→ **Materials provided**:
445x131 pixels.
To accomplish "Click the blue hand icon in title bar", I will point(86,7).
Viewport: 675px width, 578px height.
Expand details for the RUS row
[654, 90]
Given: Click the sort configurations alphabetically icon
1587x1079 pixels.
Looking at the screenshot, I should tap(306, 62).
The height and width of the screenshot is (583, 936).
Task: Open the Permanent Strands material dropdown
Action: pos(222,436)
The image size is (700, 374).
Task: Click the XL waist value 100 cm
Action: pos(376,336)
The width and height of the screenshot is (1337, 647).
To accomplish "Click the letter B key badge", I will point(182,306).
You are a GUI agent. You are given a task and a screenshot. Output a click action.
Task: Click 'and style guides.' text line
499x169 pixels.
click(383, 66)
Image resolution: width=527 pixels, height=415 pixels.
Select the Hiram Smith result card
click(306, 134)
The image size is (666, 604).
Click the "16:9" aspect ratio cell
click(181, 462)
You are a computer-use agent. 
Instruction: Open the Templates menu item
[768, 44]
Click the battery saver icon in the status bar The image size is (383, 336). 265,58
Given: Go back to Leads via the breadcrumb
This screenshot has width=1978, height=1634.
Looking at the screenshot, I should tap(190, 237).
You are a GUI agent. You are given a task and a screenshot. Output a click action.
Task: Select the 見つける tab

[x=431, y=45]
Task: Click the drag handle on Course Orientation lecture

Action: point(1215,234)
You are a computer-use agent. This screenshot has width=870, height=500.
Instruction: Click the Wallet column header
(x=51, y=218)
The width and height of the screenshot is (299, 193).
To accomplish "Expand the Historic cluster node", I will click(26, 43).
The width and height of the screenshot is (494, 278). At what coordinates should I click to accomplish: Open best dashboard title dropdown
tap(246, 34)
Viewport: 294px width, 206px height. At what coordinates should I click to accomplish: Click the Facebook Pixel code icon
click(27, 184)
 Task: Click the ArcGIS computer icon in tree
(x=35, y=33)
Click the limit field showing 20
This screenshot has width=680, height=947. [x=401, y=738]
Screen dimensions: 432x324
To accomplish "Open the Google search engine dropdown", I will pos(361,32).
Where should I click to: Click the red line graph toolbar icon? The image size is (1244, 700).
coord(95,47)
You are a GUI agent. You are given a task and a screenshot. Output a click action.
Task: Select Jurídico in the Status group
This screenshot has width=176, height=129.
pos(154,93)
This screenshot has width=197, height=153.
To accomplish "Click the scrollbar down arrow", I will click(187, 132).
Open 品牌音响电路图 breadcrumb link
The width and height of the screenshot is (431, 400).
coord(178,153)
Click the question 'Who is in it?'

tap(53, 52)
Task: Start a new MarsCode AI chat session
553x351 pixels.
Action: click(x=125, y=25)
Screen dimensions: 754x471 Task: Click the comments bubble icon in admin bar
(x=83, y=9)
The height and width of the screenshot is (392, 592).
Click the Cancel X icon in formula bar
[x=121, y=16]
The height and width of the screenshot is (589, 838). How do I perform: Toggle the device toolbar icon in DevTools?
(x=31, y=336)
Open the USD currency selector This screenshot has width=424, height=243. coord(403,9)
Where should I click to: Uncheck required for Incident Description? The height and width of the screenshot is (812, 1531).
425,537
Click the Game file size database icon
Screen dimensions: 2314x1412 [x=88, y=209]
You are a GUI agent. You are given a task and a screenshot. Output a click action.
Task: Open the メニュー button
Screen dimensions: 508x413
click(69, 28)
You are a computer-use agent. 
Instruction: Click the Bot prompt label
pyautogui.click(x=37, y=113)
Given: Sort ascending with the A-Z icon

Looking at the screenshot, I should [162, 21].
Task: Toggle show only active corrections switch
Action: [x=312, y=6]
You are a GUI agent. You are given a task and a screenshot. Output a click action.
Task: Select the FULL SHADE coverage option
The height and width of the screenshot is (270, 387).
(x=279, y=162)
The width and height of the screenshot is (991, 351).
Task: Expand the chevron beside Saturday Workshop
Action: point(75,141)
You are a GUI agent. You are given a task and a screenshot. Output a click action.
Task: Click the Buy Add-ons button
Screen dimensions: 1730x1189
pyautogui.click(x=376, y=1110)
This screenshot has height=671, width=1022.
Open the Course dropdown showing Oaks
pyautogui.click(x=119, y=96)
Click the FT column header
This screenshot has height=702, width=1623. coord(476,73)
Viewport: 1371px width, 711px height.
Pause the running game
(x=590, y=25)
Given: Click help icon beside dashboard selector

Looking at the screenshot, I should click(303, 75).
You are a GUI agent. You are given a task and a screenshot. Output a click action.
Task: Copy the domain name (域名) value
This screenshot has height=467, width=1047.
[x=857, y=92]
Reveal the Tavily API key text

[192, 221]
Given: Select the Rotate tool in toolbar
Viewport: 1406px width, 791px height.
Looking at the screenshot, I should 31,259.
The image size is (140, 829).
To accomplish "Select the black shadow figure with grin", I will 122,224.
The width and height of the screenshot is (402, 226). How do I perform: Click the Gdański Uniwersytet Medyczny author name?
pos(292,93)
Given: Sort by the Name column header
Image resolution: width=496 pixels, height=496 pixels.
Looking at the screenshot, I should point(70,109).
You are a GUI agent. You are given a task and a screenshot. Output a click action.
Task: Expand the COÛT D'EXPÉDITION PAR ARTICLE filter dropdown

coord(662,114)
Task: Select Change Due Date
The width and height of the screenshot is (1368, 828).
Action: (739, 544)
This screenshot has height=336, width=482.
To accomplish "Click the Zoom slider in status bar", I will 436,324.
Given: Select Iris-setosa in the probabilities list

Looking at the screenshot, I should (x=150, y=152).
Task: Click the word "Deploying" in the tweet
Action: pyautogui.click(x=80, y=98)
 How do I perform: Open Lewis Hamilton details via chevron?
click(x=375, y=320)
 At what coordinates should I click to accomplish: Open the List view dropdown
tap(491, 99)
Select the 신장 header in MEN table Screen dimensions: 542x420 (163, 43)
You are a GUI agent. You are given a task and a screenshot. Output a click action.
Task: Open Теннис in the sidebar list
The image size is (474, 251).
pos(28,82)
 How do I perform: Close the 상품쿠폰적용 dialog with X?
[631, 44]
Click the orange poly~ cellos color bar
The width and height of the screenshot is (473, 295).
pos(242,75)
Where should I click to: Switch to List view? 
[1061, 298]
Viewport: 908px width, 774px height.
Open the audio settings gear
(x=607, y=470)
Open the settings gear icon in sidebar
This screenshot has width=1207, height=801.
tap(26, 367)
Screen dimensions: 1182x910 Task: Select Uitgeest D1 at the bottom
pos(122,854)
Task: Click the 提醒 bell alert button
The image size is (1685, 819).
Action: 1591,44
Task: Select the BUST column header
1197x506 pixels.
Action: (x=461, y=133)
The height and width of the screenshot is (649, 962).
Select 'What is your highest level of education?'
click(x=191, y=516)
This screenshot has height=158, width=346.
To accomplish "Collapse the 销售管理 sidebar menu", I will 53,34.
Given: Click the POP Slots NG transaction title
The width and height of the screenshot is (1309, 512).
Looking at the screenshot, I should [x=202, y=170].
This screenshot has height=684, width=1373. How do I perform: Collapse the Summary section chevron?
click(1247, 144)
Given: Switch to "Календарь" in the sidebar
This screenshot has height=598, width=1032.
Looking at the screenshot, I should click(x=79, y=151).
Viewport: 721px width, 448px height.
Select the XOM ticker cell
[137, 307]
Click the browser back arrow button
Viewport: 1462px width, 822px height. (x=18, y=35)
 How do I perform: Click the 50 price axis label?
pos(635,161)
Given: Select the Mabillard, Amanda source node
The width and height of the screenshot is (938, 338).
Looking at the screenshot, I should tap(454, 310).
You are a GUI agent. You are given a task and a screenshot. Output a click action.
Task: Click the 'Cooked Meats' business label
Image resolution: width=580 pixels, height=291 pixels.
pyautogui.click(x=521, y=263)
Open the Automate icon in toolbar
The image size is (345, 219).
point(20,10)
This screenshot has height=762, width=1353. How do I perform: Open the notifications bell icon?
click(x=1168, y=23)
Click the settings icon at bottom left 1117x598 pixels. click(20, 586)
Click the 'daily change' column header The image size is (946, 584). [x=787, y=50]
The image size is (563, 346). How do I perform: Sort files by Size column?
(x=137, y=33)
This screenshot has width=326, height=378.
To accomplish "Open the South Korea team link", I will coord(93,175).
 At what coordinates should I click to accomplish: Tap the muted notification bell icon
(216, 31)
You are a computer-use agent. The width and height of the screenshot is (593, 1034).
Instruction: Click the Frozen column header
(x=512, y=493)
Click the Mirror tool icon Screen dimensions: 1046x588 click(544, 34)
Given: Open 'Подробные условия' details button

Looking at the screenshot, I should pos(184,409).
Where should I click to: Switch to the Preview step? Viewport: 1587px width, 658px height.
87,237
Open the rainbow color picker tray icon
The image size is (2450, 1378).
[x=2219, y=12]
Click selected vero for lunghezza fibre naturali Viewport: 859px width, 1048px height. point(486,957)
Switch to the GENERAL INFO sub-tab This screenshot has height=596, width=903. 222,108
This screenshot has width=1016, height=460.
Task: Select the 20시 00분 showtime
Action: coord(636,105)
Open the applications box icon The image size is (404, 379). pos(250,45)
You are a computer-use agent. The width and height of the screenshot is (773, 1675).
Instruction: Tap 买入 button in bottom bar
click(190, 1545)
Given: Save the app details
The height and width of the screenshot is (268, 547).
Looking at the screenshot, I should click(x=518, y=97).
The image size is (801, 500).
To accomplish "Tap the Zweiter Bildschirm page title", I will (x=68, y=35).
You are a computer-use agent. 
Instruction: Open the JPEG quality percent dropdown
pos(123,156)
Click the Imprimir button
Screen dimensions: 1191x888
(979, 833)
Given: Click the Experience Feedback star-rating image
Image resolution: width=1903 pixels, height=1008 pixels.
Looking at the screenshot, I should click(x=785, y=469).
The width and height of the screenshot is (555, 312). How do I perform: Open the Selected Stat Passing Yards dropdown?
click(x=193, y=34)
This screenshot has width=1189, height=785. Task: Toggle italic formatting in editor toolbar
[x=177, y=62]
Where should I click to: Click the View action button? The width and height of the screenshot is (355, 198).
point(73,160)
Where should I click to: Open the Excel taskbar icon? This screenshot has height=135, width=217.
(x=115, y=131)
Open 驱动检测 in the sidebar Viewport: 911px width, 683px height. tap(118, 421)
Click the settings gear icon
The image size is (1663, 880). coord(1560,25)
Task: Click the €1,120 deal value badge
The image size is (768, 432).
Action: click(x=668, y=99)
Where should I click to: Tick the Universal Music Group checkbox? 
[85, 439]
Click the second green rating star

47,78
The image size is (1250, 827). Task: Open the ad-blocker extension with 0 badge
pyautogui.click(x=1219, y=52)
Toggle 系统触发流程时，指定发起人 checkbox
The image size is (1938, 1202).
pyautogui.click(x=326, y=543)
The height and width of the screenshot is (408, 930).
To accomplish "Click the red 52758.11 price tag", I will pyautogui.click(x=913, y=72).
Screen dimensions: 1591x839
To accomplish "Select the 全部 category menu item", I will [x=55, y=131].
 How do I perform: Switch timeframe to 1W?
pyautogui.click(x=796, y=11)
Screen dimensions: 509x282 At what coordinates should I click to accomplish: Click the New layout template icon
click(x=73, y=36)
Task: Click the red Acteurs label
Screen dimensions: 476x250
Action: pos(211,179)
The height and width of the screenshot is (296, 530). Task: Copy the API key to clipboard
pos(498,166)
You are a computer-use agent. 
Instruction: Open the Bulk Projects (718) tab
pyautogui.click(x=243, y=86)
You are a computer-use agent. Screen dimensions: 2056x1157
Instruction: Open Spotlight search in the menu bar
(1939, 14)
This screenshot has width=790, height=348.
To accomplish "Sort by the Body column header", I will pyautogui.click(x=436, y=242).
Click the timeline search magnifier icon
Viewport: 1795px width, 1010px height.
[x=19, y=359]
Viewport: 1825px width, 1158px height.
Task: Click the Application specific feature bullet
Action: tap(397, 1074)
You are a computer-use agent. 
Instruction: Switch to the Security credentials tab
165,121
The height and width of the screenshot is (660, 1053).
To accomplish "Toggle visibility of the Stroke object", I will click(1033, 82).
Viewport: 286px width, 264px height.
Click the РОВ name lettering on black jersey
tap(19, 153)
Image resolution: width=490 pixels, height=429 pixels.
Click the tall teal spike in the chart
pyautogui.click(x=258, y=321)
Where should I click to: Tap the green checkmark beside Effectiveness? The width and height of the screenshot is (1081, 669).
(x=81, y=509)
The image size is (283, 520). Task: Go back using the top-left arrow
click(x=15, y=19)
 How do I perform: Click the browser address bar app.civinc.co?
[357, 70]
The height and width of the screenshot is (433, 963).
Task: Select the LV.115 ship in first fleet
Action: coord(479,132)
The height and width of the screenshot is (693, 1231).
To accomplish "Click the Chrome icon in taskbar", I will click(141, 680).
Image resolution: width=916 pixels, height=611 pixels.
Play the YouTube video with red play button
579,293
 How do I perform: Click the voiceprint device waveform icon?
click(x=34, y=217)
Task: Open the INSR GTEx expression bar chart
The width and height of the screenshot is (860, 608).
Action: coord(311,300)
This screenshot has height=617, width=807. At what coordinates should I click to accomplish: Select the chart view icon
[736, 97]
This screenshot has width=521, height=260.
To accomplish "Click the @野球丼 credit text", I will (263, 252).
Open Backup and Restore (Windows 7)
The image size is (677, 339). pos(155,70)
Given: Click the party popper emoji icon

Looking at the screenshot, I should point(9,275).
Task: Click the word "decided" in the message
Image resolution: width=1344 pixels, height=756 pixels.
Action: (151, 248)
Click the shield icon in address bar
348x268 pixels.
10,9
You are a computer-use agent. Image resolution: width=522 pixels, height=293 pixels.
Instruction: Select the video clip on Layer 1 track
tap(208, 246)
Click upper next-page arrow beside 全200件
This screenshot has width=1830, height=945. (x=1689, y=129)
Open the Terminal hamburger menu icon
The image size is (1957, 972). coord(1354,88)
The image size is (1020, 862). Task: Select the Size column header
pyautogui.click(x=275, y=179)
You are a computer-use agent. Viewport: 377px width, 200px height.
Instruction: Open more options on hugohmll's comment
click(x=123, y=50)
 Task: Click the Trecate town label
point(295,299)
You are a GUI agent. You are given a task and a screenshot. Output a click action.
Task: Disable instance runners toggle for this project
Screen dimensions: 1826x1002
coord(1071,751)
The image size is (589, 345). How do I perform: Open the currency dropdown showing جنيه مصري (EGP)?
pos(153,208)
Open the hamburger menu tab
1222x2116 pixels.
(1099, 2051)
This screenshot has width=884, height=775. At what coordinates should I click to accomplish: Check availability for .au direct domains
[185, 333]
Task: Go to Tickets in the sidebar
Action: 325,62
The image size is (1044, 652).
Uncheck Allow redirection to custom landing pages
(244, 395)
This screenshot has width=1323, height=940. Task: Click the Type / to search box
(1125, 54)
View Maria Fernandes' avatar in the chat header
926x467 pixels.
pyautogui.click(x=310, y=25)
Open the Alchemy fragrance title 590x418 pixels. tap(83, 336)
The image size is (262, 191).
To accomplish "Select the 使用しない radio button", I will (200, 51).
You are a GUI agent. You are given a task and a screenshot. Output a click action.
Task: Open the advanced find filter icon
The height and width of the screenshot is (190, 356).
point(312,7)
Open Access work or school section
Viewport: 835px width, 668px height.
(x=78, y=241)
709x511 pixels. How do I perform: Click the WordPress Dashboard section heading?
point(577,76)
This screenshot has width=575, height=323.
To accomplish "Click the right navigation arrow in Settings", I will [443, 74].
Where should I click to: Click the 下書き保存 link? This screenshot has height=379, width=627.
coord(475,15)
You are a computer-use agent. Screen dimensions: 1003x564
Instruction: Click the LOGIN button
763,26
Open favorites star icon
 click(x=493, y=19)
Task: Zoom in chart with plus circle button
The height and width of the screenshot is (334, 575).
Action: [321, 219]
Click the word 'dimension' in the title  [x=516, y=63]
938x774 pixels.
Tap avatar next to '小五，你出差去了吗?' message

→ **Aim**:
Write out the records from the first line through the line containing "Click the battery", both included, with every line unchanged.

→ **Exercise solution**:
445x131 pixels.
To accomplish "Click the blue hand icon in title bar", I will point(86,7).
Viewport: 675px width, 578px height.
Expand details for the RUS row
[654, 90]
Given: Click the sort configurations alphabetically icon
1587x1079 pixels.
Looking at the screenshot, I should tap(306, 62).
The height and width of the screenshot is (583, 936).
Task: Open the Permanent Strands material dropdown
Action: pos(222,436)
The image size is (700, 374).
Task: Click the XL waist value 100 cm
Action: pos(376,336)
The width and height of the screenshot is (1337, 647).
To accomplish "Click the letter B key badge", I will point(182,306).
You are a GUI agent. You are given a task and a screenshot. Output a click action.
Task: Click 'and style guides.' text line
499x169 pixels.
click(383, 66)
Image resolution: width=527 pixels, height=415 pixels.
Select the Hiram Smith result card
click(306, 134)
The image size is (666, 604).
Click the "16:9" aspect ratio cell
click(181, 462)
You are a computer-use agent. 
Instruction: Open the Templates menu item
[768, 44]
Click the battery saver icon in the status bar The image size is (383, 336). 265,58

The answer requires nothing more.